Fairness is a basic tenet of American culture and character. In fact, fairness is the primary principle of liberal political theory. Nothing could be fairer than to tax my income and pass it around so we can all be equally poor. That is only fair, as any good liberal will attest.
Real American fairness, however, is more of the kind that happens when somebody is being treated unfairly in society and Americans step forward to share the hurt and ensure that no one is treated unjustly as a result of their race, religion or occupation. In fact, we have created a body of anti-discrimination laws, none of which is supported by the Constitution, unfortunately, to make sure that people and groups are treated fairly.
This brings us to the problem of the Bonneville Power Administration and its plans to shutter the aluminum industry in favor of other sectors of the economy that consume large quantities of electricity. What is fair after all? Should the employees, their families and the suppliers that depend on the aluminum industry be required to bear the brunt of a problem that affects all of the people in the region? Is that fair? Is it fair of the aluminum industry to expect that the rest of the region should pay exorbitant energy bills so it can continue to operate and profit? Where is the balance in this situation?

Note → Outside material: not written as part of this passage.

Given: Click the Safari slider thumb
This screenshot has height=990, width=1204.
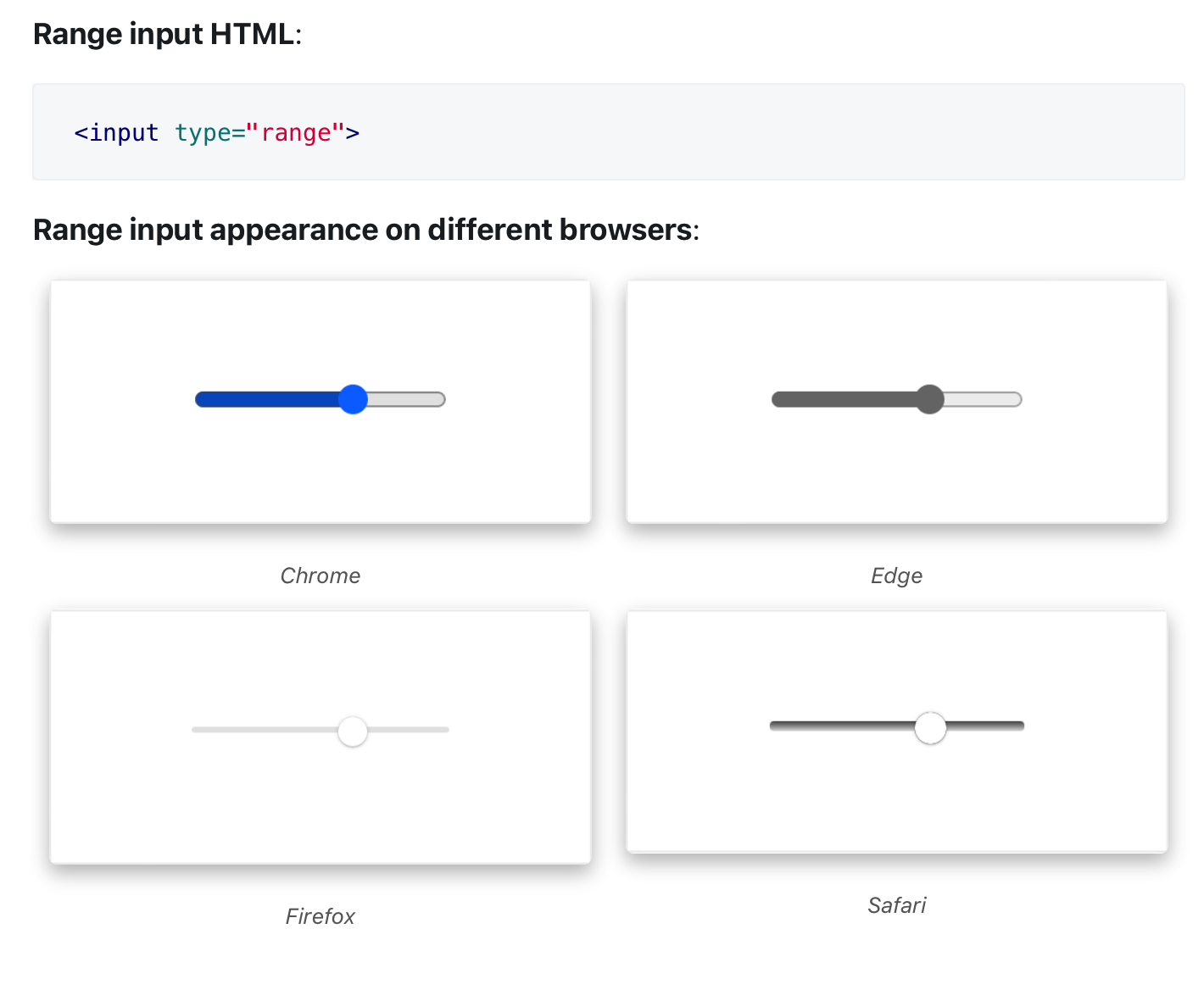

We are caught in the confluence of a situation caused by the fruits and nuts of California, and an aberration of the weather patterns sponsored by Mother Nature, and there is unquestionably a shortage of electrical capacity in the region. The responsibility for this failure has to be shared by the BPA as well as our political leaders, and they both seem intent on taking the politically easy way out to avoid accountability. How about applying some old-fashioned American fairness to this problem?
As I understand the situation, the "server farms," which power the Internet, consume almost, if not more, electricity to operate as a medium-sized aluminum smelter. I have heard no one say, "Let's shut down a few server farms so we can avoid raising consumer rates." Why is that? Why not be fair and actually show some real leadership at the same time?
There are more ways than one to skin the cat, as my daddy used to say. It is incumbent upon our political leadership to find a more balanced and fair way to see us through this crisis than to kill an industry that supports many of the rural communities in the region.
John W. Koger
quality insurance manager,
I want to thank you for the feature article in the May 31 edition of The Inlander, which was a preview of our Blues Fest.
Though the weekend weather forced us indoors, the event was highly successful.
We revamped our music department Friday morning in anticipation of unfavorable weather, removing and rearranging fixtures and book racks. That way we could seat 75 people, in addition to making room for a makeshift stage for the performers.
Several hundred people attended over the weekend, and the music was fabulous. There are so many talented blues musicians in this area.
And Karen Tyler [a blues singer and songwriter from Austin, Texas] was so impressive not only with her awesome singing voice, but also with her great rapport with the children during the "Blues for Kids" segment.
Many spectators and participants mentioned your article this weekend, and I know that the performers were appreciative as well. Thanks again for your support of our event and the local music scene.